> **Your instructions**
Below are records; reproduce exactly the lines from the one that has "31 (1145, 398)" through the one that has "2025 (1272, 318)", ends included, and nothing more.
··· Source records ···
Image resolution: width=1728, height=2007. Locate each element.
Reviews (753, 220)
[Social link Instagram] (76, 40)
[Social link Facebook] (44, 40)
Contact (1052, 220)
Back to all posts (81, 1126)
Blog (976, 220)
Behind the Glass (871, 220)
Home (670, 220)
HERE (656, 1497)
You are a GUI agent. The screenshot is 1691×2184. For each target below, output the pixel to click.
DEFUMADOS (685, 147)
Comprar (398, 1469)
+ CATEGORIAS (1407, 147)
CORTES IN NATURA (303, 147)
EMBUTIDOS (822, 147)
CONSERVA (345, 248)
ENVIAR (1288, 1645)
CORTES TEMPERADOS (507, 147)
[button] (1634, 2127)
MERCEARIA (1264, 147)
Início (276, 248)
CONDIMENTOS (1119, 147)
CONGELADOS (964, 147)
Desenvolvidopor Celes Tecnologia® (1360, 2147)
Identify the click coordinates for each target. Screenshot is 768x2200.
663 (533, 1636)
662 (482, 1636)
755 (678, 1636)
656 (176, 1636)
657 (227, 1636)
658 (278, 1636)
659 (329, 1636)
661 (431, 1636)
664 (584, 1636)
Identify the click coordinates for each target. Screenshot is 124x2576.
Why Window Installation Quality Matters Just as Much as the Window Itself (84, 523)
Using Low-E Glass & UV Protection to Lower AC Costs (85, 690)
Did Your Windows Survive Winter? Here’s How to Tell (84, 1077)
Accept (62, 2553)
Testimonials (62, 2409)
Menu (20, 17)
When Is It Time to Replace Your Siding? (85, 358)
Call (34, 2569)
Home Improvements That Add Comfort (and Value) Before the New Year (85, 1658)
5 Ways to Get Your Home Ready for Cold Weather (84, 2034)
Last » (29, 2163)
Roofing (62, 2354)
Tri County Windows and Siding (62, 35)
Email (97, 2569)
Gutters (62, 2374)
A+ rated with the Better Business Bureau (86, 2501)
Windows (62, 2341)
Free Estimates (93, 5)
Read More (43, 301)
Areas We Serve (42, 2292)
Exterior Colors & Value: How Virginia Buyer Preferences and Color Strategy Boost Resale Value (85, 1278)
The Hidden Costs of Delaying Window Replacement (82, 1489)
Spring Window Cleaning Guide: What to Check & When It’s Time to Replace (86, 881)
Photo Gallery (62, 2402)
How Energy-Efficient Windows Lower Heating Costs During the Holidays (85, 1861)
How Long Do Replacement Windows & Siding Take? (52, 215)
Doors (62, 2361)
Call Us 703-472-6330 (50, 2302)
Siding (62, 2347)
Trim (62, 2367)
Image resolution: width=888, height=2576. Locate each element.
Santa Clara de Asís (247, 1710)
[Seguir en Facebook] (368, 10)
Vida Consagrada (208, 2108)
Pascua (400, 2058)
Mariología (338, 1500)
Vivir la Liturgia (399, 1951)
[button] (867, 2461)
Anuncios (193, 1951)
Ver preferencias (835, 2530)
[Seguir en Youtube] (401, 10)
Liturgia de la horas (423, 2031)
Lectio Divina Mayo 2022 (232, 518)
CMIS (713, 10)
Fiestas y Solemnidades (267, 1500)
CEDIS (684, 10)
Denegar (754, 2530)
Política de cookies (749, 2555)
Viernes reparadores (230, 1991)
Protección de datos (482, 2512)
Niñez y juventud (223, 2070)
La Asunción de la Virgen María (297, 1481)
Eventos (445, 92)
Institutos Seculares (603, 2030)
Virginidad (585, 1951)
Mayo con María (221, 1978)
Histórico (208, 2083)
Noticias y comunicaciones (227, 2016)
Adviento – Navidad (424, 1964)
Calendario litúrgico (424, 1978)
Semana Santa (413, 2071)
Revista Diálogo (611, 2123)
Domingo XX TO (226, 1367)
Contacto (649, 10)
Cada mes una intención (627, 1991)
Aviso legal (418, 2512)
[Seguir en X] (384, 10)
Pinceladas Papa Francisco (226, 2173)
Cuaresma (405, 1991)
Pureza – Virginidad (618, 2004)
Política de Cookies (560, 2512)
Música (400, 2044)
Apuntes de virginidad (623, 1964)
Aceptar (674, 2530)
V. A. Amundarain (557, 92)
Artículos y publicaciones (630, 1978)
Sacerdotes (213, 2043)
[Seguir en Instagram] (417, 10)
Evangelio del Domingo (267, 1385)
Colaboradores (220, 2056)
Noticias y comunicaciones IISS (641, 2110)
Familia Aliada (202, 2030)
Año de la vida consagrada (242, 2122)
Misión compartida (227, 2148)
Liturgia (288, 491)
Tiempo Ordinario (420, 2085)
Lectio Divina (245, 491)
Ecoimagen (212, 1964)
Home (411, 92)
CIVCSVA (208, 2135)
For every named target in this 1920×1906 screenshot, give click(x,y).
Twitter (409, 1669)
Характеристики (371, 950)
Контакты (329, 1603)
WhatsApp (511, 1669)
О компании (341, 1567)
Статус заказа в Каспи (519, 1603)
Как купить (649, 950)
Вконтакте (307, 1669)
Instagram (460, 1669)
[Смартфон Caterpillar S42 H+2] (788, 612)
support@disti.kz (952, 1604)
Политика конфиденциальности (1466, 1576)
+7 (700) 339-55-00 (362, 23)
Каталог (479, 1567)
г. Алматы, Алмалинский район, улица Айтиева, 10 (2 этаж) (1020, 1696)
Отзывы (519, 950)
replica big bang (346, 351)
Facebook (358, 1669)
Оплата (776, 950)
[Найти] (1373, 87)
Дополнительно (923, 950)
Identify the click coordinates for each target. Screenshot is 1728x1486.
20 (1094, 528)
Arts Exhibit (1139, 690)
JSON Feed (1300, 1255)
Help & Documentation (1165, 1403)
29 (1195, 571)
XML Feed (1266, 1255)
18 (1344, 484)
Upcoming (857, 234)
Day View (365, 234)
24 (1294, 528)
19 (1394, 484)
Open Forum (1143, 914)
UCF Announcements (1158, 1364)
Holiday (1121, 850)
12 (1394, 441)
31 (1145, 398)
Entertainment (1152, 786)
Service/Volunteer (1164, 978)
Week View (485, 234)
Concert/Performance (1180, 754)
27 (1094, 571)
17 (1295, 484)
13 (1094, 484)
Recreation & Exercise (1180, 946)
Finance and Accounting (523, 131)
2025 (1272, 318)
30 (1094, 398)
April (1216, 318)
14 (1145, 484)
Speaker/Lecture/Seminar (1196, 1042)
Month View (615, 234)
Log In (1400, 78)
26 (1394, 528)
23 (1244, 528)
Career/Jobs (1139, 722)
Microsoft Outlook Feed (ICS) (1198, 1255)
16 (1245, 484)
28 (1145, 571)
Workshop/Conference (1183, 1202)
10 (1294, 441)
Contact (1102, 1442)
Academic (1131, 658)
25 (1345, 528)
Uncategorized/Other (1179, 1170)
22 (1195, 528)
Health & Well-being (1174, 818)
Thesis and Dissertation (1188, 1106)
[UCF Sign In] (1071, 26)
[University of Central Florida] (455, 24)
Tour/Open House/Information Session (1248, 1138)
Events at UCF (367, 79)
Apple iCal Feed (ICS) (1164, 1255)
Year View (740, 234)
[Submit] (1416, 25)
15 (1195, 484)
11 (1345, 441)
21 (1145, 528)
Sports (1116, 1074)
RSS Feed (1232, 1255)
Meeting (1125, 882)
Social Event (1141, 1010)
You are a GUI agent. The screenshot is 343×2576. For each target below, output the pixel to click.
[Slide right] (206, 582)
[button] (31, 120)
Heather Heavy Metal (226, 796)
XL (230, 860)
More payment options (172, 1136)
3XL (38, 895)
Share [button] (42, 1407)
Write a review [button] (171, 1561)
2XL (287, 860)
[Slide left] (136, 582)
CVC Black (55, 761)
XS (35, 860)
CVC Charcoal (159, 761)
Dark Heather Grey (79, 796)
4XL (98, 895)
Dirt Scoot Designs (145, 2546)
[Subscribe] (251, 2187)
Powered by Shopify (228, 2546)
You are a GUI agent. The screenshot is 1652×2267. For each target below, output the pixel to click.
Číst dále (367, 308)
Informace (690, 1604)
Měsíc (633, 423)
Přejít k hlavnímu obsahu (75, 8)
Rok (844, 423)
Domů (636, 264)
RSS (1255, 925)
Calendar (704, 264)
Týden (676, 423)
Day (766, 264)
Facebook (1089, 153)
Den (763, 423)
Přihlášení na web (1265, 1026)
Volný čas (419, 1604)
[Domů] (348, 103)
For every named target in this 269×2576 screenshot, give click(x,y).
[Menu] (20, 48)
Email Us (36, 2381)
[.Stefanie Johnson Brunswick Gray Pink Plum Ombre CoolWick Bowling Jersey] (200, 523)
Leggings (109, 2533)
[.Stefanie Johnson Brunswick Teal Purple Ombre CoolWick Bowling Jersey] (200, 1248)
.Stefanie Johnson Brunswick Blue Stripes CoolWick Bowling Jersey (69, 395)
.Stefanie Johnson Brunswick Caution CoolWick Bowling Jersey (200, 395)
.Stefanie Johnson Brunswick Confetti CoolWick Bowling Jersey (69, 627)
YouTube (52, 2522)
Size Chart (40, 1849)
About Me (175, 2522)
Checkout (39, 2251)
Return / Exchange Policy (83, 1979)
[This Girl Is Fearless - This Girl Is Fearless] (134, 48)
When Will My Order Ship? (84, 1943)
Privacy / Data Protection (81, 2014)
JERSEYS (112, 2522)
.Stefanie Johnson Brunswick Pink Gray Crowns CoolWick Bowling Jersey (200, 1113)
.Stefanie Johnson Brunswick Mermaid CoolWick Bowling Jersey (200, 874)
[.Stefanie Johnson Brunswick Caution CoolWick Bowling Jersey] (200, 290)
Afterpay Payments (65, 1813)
···
> **Answer to this task**
31 (1145, 398)
Entertainment (1152, 786)
Service/Volunteer (1164, 978)
Week View (485, 234)
Concert/Performance (1180, 754)
27 (1094, 571)
17 (1295, 484)
13 (1094, 484)
Recreation & Exercise (1180, 946)
Finance and Accounting (523, 131)
2025 (1272, 318)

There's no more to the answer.